Tempo’s launch signifies a strategic shift for Stripe, moving from feature-level experiments to infrastructure-level innovation. It aims to reshape cross-border payments and clearing, bringing hundreds of millions of merchants and users into on-chain payments, and leveraging enterprise resources to mainstream blockchain adoption. The macro environment favors Tempo: stablecoins are increasingly penetrating cross-border payments, savings, and clearing; regulatory frameworks are clarifying. Stripe’s global merchant network provides natural transaction scenarios, complemented by partners like Visa, Shopify, Deutsche Bank, and OpenAI, creating a “closed-loop” testing environment covering acquiring, clearing, and applications.
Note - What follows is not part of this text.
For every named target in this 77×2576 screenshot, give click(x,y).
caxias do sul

However, long-term prospects remain uncertain. Meta’s Libra demonstrated that enterprise-led chains face regulatory hurdles and struggle to balance decentralization with market consensus. Tempo’s design aligns with current regulations but its alliance governance structure implies high centralization, risking path dependence. Without gradually opening participation, Tempo might become merely a commercial extension of Stripe rather than a truly public infrastructure. Its future depends on balancing efficiency, openness, and regulatory trust. If it can gradually incorporate more open participation and gain institutional confidence, Tempo could evolve beyond a commercial testbed into a foundational public infrastructure, with its long-term value emerging through this process.